Is the Canadian Triage and Acuity Scale effective for identifying and enrolling vulnerable patients such as older adults, cognitively impaired individuals, or socially disadvantaged groups into clinical trials?

The Canadian Triage and Acuity Scale is Not Designed for Clinical Trial Enrollment

The Canadian Triage and Acuity Scale (CTAS) is a five-level emergency department triage tool designed to prioritize acute care based on urgency, not to identify or enroll vulnerable populations into clinical trials. 1 The question appears to conflate emergency department triage with clinical trial recruitment—two entirely separate processes with different objectives.

What CTAS Actually Does

The CTAS functions as an emergency department prioritization system with demonstrated reliability (pooled coefficient 0.672, substantial agreement) for sorting patients by acuity level from resuscitation (level 1) to non-urgent (level 5). 2

• Interrater reliability is good with quadratic weighted kappa of 0.74 in pediatric settings and 0.596-0.604 in adult community emergency departments. 3, 4
• The tool correlates with severity markers including hospitalization rates (30% for level 2,8.3% for level 3,2.3% for level 4) and healthcare resource utilization. 4
• CTAS captures acute presentations through clinical indicators like pain scale, chest pain, musculoskeletal injury, respiratory illness, and headache—accounting for 60-68% of emergency visits. 3

Why CTAS Cannot Identify Trial-Eligible Vulnerable Populations

Emergency triage and clinical trial enrollment serve fundamentally different purposes.

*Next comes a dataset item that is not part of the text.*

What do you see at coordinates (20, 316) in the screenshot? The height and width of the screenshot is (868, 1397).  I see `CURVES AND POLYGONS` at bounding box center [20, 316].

CTAS assigns acuity based on immediate medical urgency, not on the characteristics that define vulnerable trial populations.

• Vulnerable populations for trials include older adults with frailty, cognitive impairment (assessed via geriatric assessment tools), comorbidity burden, functional limitations, and socioeconomic disadvantage. 5
• CTAS does not assess geriatric vulnerability scores, functional status (ADLs/IADLs), cognitive screening (Mini-Cog, MoCA), frailty indices, or social determinants of health—all essential for identifying trial-appropriate vulnerable patients. 5, 6
• Trial enrollment requires comprehensive geriatric assessment including functional status, comorbidities, nutritional status, psychological state, social support, and cognitive function to predict treatment tolerability. 5

What Actually Works for Trial Enrollment of Vulnerable Populations

Guidelines explicitly recommend broad inclusion criteria with appropriate stratification for frailty and comorbidities, not emergency triage tools. 5

• Use validated vulnerability scoring tools such as the geriatric vulnerability score (GVS) specifically developed for oncology trial populations. 5
• Implement geriatric assessment (GA) at study entry as a predictor of treatment tolerability, incorporating functional status (Pfeffer FAQ, DAD), cognitive screening (validated instruments), and comorbidity indices. 5, 6
• Apply enrichment designs that specifically target high-risk populations based on pre-specified frailty or vulnerability criteria, or use marker-by-treatment interaction designs that stratify by toxicity risk. 5
• Address system-level barriers including provider bias (older age alone should not exclude enrollment), study design barriers (overly restrictive eligibility criteria), and ensure equitable access across ethnic and socioeconomic groups. 5

Common Pitfall

Attempting to repurpose emergency department triage tools for clinical trial screening will fail because CTAS measures acute illness severity in minutes-to-hours timeframes, while trial eligibility for vulnerable populations requires assessment of chronic functional status, cognitive capacity, social support, and treatment tolerance over weeks-to-months. 1, 5 These are orthogonal constructs that cannot be bridged by a single tool.